AIM OF THE TASK – Please give the listing below again, word for word, from the line with "I will coord(40,145)." up to and including the line with "The height and width of the screenshot is (828, 1633).".

ENTRIES PROVIDED –

((

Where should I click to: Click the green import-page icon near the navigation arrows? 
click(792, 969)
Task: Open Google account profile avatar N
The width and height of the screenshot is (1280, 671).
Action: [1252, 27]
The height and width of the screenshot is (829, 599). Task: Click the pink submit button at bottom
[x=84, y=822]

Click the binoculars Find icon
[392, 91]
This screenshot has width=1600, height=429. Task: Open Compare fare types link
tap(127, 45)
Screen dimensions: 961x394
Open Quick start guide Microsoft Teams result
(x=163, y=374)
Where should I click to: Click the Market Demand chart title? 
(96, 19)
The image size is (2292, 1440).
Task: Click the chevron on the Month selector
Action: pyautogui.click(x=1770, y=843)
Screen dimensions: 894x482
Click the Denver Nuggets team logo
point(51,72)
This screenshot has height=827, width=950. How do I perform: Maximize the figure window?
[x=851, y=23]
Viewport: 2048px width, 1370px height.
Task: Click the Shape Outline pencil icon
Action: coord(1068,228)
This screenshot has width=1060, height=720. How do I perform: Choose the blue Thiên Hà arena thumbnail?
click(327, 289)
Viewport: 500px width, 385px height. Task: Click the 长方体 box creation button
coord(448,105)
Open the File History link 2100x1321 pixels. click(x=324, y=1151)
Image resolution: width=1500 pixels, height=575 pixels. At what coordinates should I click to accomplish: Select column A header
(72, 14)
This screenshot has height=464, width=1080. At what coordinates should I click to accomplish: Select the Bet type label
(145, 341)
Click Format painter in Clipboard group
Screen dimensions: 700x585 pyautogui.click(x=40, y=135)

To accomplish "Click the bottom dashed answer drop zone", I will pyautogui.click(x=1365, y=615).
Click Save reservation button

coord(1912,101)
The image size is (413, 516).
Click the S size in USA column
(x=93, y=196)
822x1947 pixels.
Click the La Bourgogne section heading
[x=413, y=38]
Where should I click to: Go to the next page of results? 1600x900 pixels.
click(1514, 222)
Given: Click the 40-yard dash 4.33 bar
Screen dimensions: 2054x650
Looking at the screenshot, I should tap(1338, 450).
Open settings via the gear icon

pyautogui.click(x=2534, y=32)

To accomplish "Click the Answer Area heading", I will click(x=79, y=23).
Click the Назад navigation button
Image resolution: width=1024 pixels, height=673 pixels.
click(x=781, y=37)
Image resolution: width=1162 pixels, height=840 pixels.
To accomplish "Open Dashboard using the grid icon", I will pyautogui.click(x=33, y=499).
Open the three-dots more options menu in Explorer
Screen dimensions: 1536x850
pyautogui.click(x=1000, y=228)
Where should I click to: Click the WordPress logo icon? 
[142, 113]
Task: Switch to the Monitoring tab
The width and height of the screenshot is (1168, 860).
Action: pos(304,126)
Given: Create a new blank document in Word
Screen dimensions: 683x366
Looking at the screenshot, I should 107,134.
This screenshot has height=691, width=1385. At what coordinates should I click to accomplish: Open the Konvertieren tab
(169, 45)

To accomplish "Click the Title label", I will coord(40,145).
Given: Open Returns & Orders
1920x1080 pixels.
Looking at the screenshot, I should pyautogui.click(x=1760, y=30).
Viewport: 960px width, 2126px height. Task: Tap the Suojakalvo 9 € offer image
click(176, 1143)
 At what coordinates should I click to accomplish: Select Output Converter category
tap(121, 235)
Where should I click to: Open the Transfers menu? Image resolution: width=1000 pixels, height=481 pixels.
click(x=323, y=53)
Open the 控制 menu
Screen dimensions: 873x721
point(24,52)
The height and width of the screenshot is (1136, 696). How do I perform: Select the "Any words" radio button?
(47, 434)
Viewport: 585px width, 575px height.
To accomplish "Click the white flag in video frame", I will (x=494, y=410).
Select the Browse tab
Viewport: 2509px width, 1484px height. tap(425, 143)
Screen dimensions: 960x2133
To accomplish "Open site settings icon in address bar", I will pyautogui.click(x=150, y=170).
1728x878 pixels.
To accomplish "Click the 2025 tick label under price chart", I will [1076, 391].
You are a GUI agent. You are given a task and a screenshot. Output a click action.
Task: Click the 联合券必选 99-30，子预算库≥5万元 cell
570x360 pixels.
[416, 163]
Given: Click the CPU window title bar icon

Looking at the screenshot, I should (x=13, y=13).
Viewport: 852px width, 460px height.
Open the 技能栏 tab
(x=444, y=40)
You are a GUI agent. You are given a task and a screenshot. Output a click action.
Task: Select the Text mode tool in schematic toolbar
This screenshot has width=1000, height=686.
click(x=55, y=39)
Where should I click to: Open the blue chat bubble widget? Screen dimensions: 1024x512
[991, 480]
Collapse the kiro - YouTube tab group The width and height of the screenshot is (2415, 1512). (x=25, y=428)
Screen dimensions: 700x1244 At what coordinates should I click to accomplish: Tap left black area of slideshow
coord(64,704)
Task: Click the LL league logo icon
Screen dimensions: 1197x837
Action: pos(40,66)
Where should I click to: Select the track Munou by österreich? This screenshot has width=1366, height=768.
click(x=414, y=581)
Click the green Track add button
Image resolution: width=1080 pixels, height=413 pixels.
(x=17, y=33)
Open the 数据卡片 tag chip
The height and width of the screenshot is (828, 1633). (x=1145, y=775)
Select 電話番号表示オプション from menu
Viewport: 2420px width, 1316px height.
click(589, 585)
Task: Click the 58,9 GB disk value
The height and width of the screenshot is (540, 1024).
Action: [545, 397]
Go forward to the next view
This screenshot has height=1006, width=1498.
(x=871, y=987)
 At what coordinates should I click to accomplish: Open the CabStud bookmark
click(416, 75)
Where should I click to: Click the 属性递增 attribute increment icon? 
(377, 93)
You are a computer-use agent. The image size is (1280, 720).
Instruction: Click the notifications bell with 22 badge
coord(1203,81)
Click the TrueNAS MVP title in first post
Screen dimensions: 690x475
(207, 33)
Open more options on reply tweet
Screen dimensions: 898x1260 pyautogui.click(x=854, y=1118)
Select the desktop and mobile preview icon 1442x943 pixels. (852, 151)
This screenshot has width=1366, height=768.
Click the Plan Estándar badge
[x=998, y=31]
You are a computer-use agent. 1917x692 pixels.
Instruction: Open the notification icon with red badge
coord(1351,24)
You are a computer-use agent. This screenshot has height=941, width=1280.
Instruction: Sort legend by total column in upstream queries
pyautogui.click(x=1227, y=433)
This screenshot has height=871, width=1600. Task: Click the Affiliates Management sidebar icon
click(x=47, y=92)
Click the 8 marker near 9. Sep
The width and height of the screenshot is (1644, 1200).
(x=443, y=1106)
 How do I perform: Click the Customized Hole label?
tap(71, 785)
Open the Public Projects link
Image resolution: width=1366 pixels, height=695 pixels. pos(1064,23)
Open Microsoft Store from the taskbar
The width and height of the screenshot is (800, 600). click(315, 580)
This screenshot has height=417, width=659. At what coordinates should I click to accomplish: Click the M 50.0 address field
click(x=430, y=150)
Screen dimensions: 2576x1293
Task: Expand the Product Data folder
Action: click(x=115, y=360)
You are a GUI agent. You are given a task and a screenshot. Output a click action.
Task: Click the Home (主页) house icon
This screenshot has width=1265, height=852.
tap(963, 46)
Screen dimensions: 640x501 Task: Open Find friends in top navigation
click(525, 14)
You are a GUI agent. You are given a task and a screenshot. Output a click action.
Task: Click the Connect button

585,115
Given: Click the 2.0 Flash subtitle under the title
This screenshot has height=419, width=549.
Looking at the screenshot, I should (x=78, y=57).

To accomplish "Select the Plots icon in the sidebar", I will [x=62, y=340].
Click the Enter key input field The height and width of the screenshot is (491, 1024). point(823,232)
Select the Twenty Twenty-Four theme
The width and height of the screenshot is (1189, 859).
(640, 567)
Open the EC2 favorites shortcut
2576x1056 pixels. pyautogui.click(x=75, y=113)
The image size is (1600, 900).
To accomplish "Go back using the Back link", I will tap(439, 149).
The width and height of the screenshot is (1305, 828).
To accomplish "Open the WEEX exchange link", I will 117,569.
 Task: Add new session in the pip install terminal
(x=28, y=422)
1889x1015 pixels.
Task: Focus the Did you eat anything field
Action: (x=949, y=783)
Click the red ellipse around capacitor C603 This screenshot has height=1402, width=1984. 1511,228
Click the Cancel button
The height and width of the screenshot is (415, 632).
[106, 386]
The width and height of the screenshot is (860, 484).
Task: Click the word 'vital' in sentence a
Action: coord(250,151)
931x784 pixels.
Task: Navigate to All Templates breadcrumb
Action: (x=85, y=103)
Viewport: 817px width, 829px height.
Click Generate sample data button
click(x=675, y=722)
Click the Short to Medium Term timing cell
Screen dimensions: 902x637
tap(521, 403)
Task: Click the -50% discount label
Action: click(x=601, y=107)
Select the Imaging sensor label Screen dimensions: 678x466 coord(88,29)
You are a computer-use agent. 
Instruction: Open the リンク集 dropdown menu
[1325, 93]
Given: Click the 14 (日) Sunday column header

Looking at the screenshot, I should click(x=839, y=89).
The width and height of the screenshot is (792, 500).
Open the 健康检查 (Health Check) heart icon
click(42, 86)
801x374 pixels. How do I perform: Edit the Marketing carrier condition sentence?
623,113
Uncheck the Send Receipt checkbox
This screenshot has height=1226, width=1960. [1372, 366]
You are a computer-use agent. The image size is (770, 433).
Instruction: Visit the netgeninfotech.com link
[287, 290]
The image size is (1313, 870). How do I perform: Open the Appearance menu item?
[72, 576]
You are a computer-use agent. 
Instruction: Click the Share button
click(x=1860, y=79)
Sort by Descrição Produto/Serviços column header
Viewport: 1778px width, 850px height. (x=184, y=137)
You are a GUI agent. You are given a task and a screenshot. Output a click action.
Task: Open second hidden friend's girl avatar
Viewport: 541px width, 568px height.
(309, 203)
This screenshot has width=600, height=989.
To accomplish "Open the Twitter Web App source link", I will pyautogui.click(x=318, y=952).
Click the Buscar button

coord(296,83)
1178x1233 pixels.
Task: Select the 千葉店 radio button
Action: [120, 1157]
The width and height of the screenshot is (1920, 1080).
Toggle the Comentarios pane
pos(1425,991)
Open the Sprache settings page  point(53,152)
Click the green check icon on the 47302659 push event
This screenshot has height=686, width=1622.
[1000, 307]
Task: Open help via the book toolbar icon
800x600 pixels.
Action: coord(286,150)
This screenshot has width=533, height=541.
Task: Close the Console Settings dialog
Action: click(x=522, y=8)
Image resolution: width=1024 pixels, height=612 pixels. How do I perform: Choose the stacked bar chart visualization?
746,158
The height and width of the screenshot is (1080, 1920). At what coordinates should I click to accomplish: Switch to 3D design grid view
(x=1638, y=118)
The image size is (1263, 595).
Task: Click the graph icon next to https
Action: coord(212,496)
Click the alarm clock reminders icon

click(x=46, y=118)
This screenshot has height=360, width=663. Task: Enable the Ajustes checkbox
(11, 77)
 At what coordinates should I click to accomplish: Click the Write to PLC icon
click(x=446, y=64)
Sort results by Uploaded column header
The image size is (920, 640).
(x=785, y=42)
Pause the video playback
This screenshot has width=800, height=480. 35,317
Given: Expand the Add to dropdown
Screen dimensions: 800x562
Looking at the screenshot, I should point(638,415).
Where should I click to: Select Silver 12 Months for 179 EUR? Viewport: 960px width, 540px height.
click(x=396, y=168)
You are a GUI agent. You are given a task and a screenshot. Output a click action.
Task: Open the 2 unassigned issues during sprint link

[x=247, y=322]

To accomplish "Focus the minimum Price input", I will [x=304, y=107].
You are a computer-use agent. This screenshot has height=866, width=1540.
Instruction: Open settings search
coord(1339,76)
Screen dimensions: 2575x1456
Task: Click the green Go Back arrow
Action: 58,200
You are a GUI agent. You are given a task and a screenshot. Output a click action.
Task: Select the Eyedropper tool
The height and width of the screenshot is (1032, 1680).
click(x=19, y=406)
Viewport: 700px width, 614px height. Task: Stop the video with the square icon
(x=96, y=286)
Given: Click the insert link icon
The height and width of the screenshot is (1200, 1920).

))

WRITTEN SOLUTION –
To accomplish "Click the Title label", I will coord(40,145).
Given: Open Returns & Orders
1920x1080 pixels.
Looking at the screenshot, I should pyautogui.click(x=1760, y=30).
Viewport: 960px width, 2126px height. Task: Tap the Suojakalvo 9 € offer image
click(176, 1143)
 At what coordinates should I click to accomplish: Select Output Converter category
tap(121, 235)
Where should I click to: Open the Transfers menu? Image resolution: width=1000 pixels, height=481 pixels.
click(x=323, y=53)
Open the 控制 menu
Screen dimensions: 873x721
point(24,52)
The height and width of the screenshot is (1136, 696). How do I perform: Select the "Any words" radio button?
(47, 434)
Viewport: 585px width, 575px height.
To accomplish "Click the white flag in video frame", I will (x=494, y=410).
Select the Browse tab
Viewport: 2509px width, 1484px height. tap(425, 143)
Screen dimensions: 960x2133
To accomplish "Open site settings icon in address bar", I will pyautogui.click(x=150, y=170).
1728x878 pixels.
To accomplish "Click the 2025 tick label under price chart", I will [1076, 391].
You are a GUI agent. You are given a task and a screenshot. Output a click action.
Task: Click the 联合券必选 99-30，子预算库≥5万元 cell
570x360 pixels.
[416, 163]
Given: Click the CPU window title bar icon

Looking at the screenshot, I should (x=13, y=13).
Viewport: 852px width, 460px height.
Open the 技能栏 tab
(x=444, y=40)
You are a GUI agent. You are given a task and a screenshot. Output a click action.
Task: Select the Text mode tool in schematic toolbar
This screenshot has width=1000, height=686.
click(x=55, y=39)
Where should I click to: Open the blue chat bubble widget? Screen dimensions: 1024x512
[991, 480]
Collapse the kiro - YouTube tab group The width and height of the screenshot is (2415, 1512). (x=25, y=428)
Screen dimensions: 700x1244 At what coordinates should I click to accomplish: Tap left black area of slideshow
coord(64,704)
Task: Click the LL league logo icon
Screen dimensions: 1197x837
Action: pos(40,66)
Where should I click to: Select the track Munou by österreich? This screenshot has width=1366, height=768.
click(x=414, y=581)
Click the green Track add button
Image resolution: width=1080 pixels, height=413 pixels.
(x=17, y=33)
Open the 数据卡片 tag chip
The height and width of the screenshot is (828, 1633). (x=1145, y=775)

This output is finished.